SELECTED EXTRACT »

^^^^^^^^^^^^^^^^

PCR for the 18S gene was performed on an Eppendorf Mastercycler (Eppendorf, Germany) in a total volume of 35 μl containing 18 μl of AmpliTaq Gold® 360 PCR Master Mix (Life Technologies, USA), 5 μl of AmpliTaq PCR Enhancer (Life Technologies, USA), 2 μl of BSA, 1 μM of each primer, and 3 μl of template DNA. The reaction cycling conditions were as follows: 95 °C for 3 min; followed by 35 cycles of 94 °C for 30 s, 52 °C for 30 s, and 72 °C for 90 s; and a final extension at 72 °C for 8 min. PCR of the COI gene was performed in a total volume of 35 μl containing 1x MyTaqRed Mix (Bioline, USA), 1 μM of each primer and 3 μl of template DNA. The reaction cycling conditions were as follows: 95 °C for 1 min; followed by 35 cycles of 95 °C for 15 s, 46 °C for 15 s, and 72 °C for 10 s; and a final extension at 72 °C for 3 min. Negative and positive controls were included for all PCR reactions. The amplification success was visually assessed on a 1.5% agarose gel.

PCR amplicons were purified using the AMPureTM XP system (Agenecourt, USA), quantified using the QuBit BR dsDNA kit (Invitrogen, USA), diluted to a concentration of 3 ng/μl and sent to New Zealand Genomics Limited (University of Auckland) for library preparation and sequencing. Sequencing adaptors and sample-specific indices were added to each amplicon via a second round of PCR using the Nextera Index kit (Illumina) following the manufacturer’s instructions. Amplicons were pooled into a single library and paired-end sequences (2 × 250) were generated on a MiSeq instrument using the TruSeq SBS kit v3 (Illumina). The MiSeq Control Software Version 2.2 including MiSeq Reporter 2.2 was used for raw read primary analysis and demultiplexing and to assign the forward and reverse reads to the samples.

Bioinformatics analyses

Run quality was assessed using three processes, SolexaQA++, fastQC and fastQscreen. Using the VSEARCH tool [32], the pair-end reads from each sample were merged, filtered (discarding all reads with >1 error per assembled read and reads that were too long and too short compared to the expected amplicon length) and dereplicated into unique sequences. Chimeras were identified and removed in de novo mode using the UCHIME algorithm [33]. All the sequence reads were assessed for quality by applying a Phred quality score threshold of 30 (Table 1; Cleaned). Then, BLAST alignment was completed for the 18S rDNA dataset (maximum E-value = 10−50 and minimum percent identity = 80.0) against NCBI 18S sequences using QIIME [34].

Table 1. HTS and pipeline output.

The number of sequences obtained along the process in the six samples analyzed and the Mock community for each gene. The sequences remaining after bioinformatics filtering (Merged and Cleaned) and the following different assignment criteria: #1 (maximum E-value = 10−10 and minimum percent identity = 97.0); #2 (maximum E-value = 10−50 and minimum percent identity = 97.0); #3 (maximum E-value = 10−10 and minimum percent identity = 90.0); #4 (maximum E-value = 10−50 and minimum percent identity = 90.0); and 18S Assigned (maximum E-value = 10−50 and minimum percent identity = 80.0).

^^^^^^^^^^^^^^^^

DATA EXTRACT »
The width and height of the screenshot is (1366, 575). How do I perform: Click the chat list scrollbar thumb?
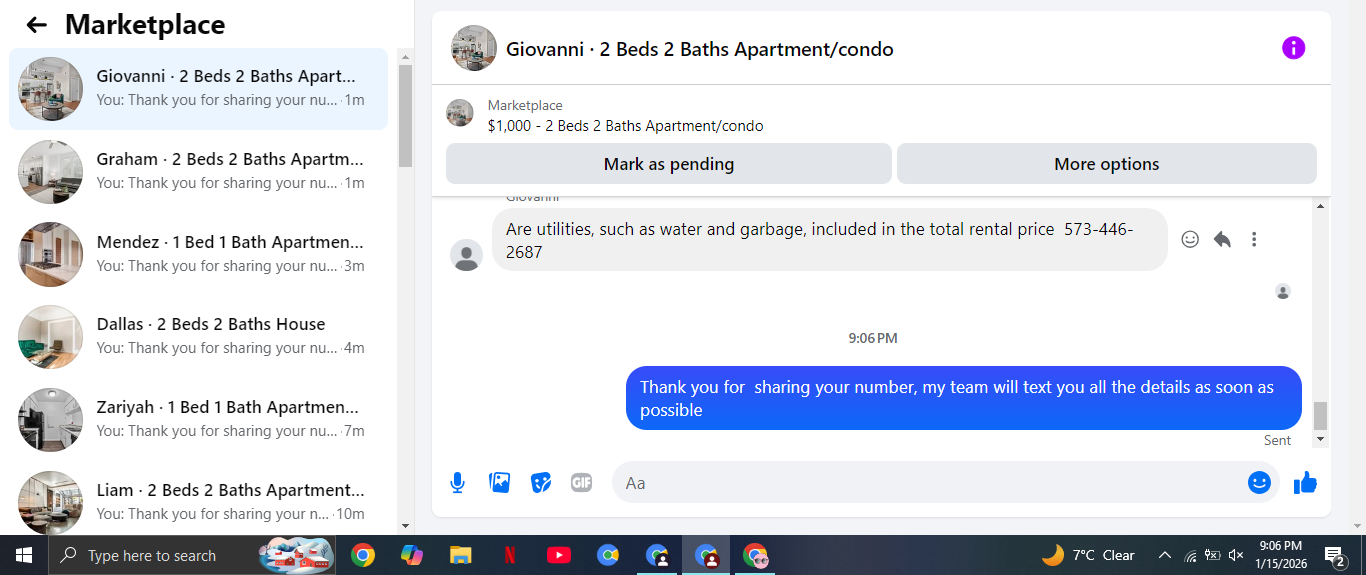point(405,115)
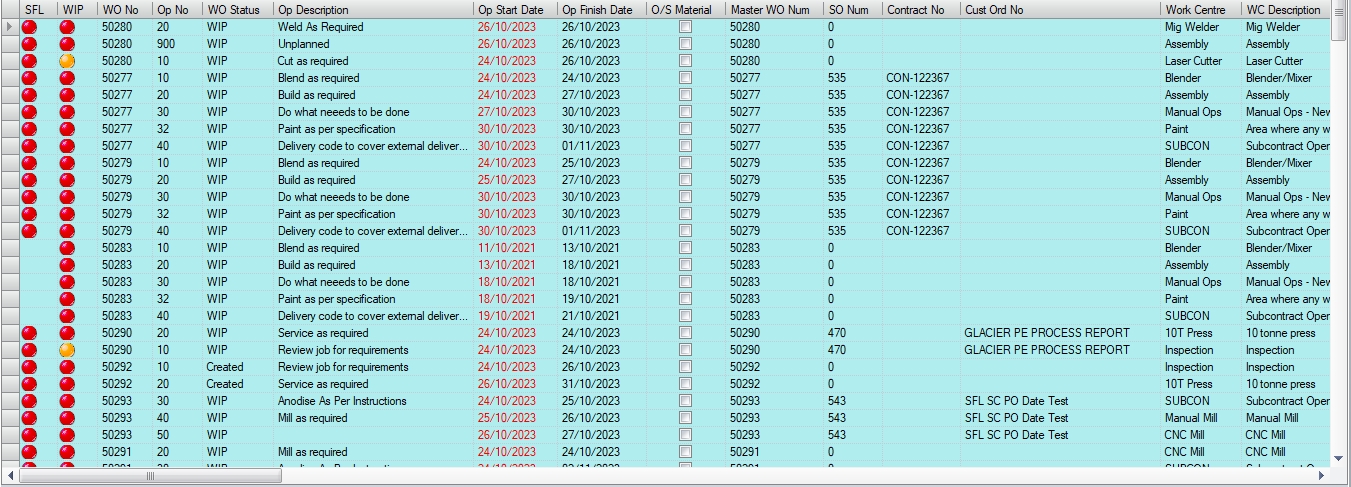Select SFL red indicator for WO 50277 Op 32
The height and width of the screenshot is (487, 1351).
coord(29,129)
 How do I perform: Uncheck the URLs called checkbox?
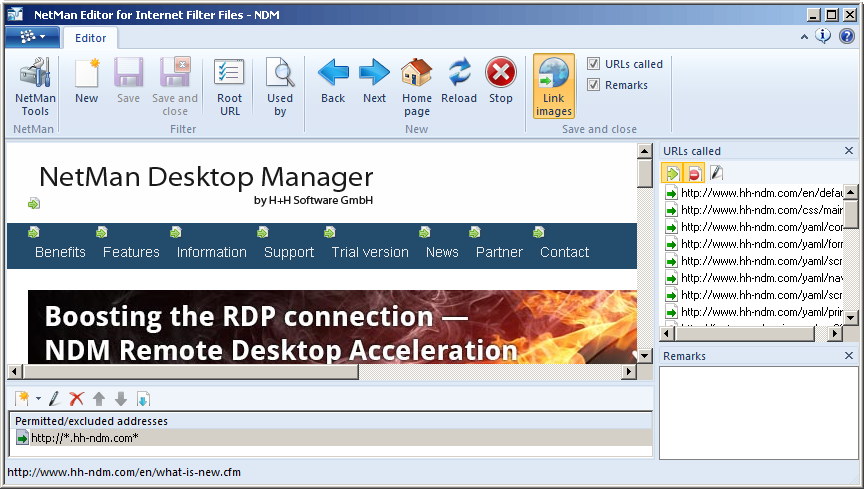[x=594, y=64]
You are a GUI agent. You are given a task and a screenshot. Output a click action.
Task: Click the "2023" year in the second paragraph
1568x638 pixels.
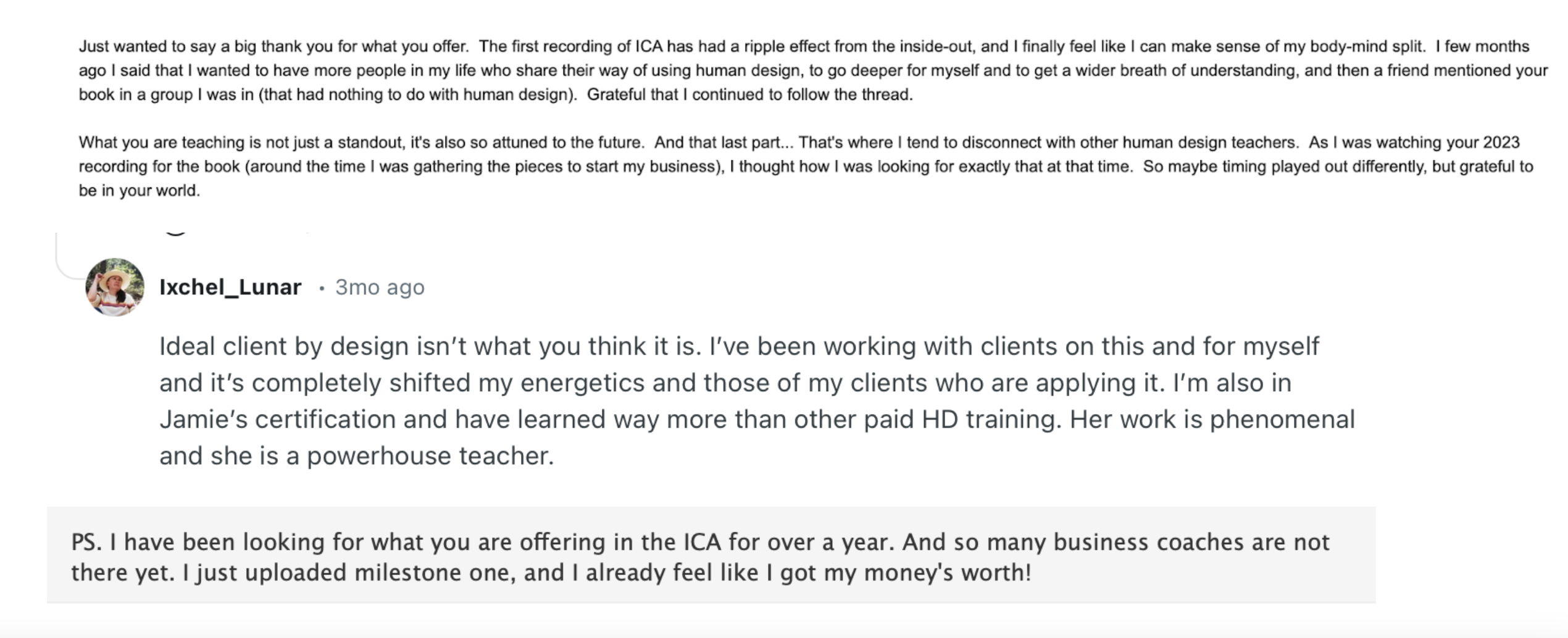click(1501, 143)
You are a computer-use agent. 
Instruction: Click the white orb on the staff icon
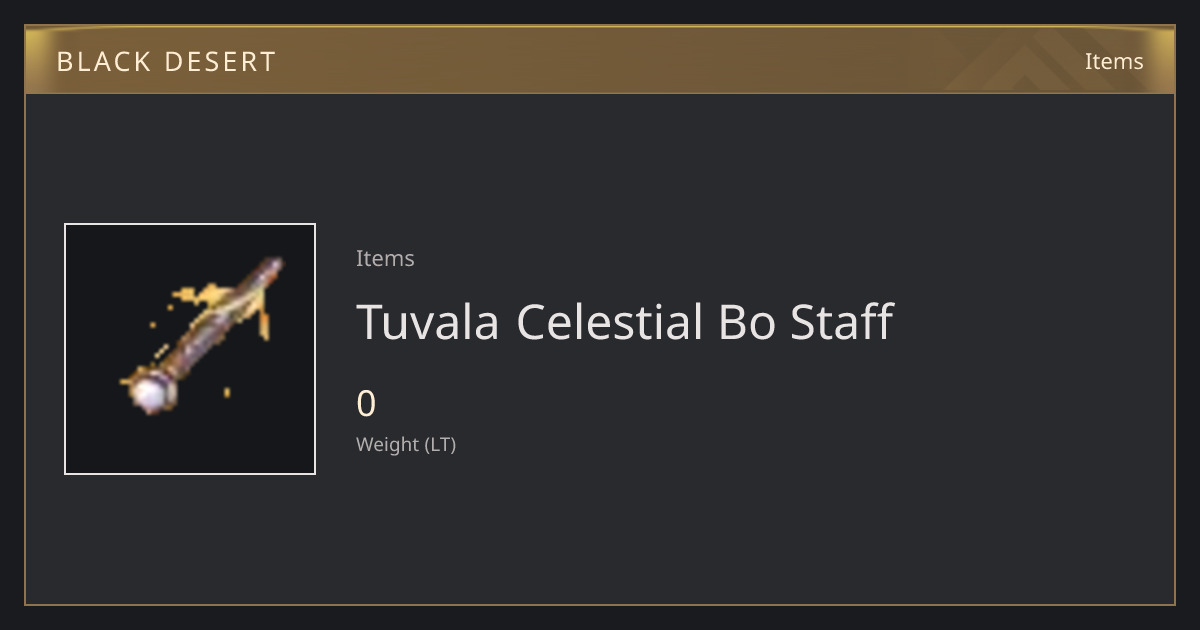click(152, 395)
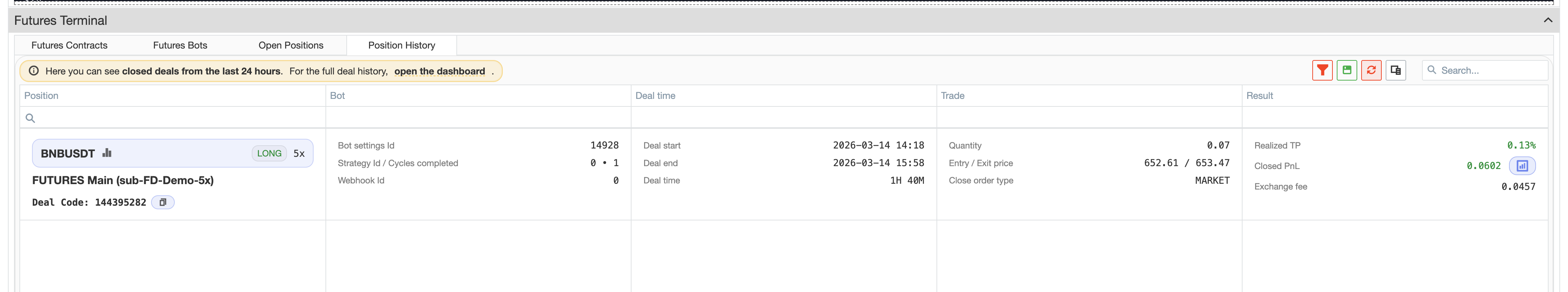Image resolution: width=1568 pixels, height=292 pixels.
Task: Open the Closed PnL chart icon
Action: point(1522,166)
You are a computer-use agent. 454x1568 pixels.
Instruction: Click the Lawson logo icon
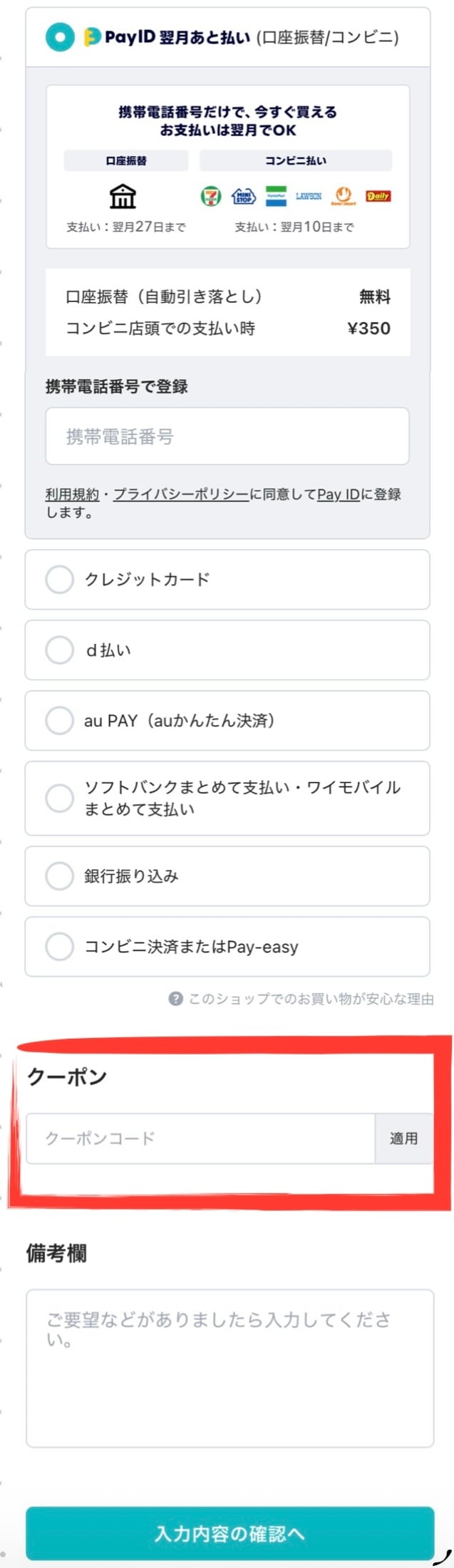tap(309, 196)
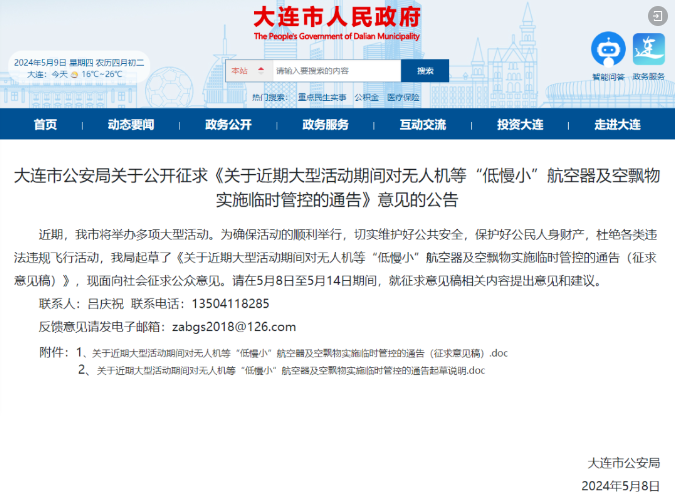Click the 公积金 hot search link
This screenshot has width=675, height=498.
[x=366, y=98]
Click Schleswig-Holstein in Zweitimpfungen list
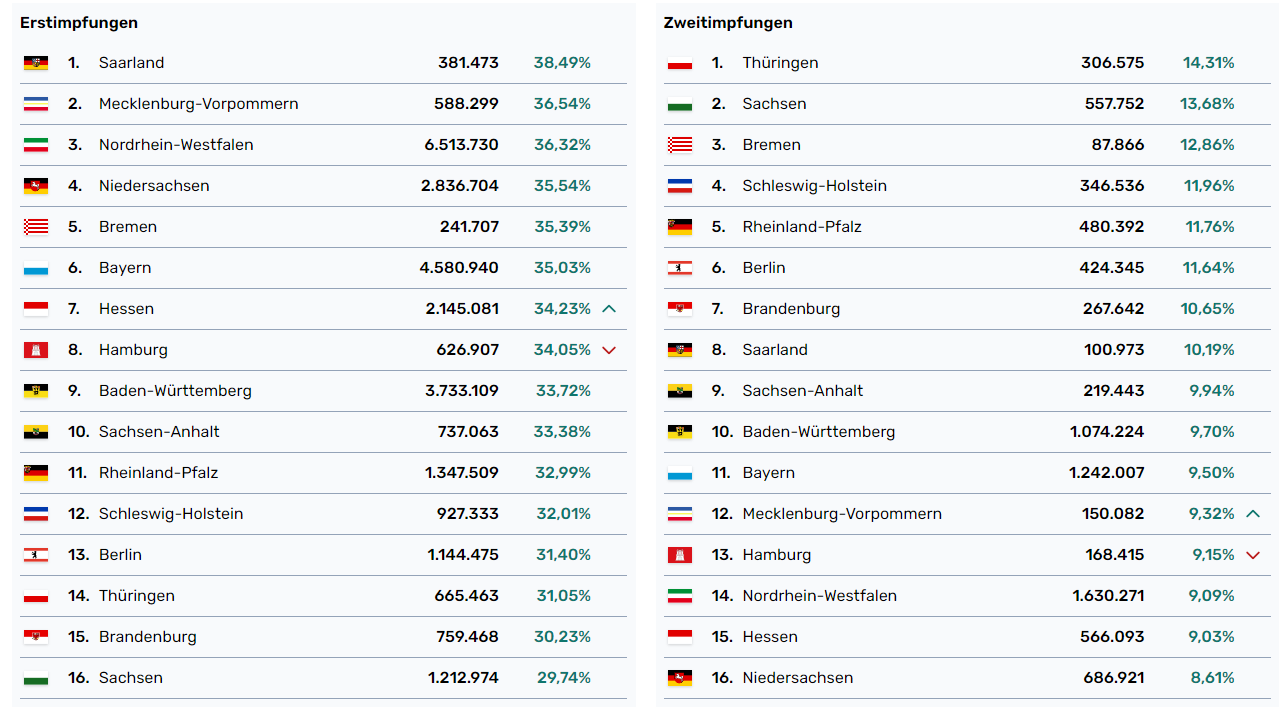Screen dimensions: 1286x710 pyautogui.click(x=814, y=186)
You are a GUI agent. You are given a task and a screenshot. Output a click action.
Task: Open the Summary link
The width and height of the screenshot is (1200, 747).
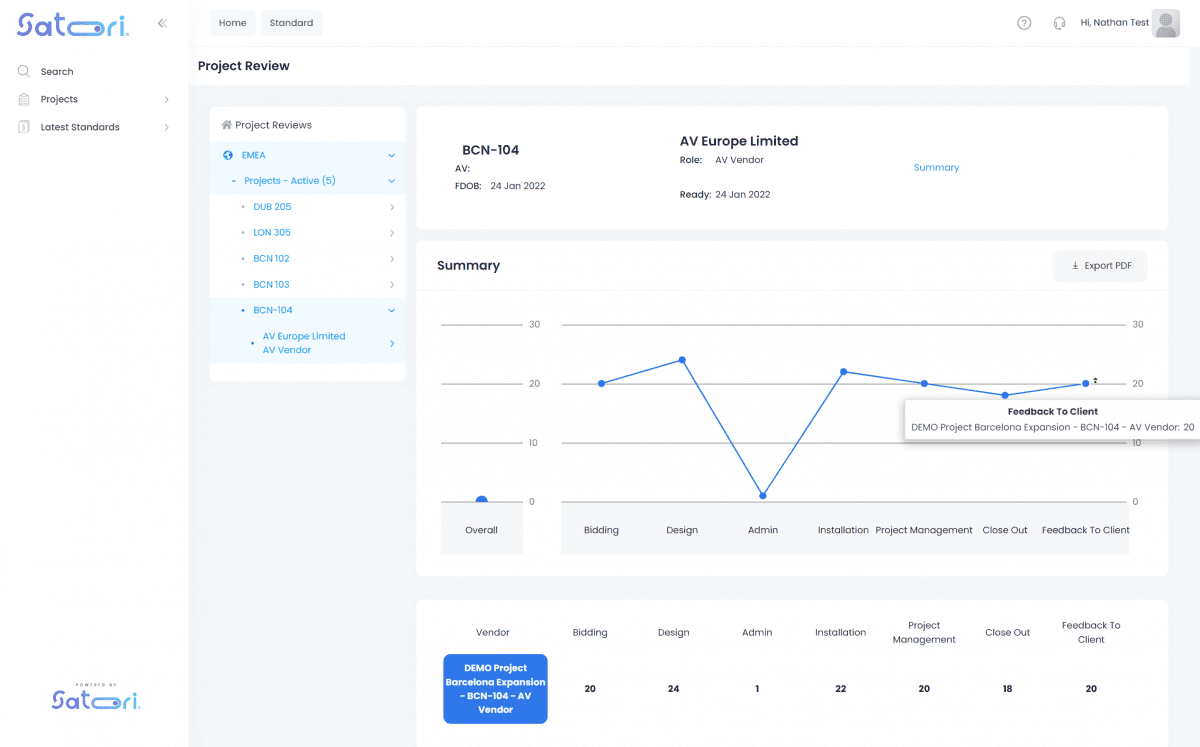click(x=936, y=168)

^^^^^^^^^^^^^^^^

TASK STATEMENT » Retype the passage of the PCR methods text from "Table 1. HTS" to "identity = 80.0)." without changing anything. The entries play no part in the work on this text.

SOLVED PROBLEM »
Table 1. HTS and pipeline output.

The number of sequences obtained along the process in the six samples analyzed and the Mock community for each gene. The sequences remaining after bioinformatics filtering (Merged and Cleaned) and the following different assignment criteria: #1 (maximum E-value = 10−10 and minimum percent identity = 97.0); #2 (maximum E-value = 10−50 and minimum percent identity = 97.0); #3 (maximum E-value = 10−10 and minimum percent identity = 90.0); #4 (maximum E-value = 10−50 and minimum percent identity = 90.0); and 18S Assigned (maximum E-value = 10−50 and minimum percent identity = 80.0).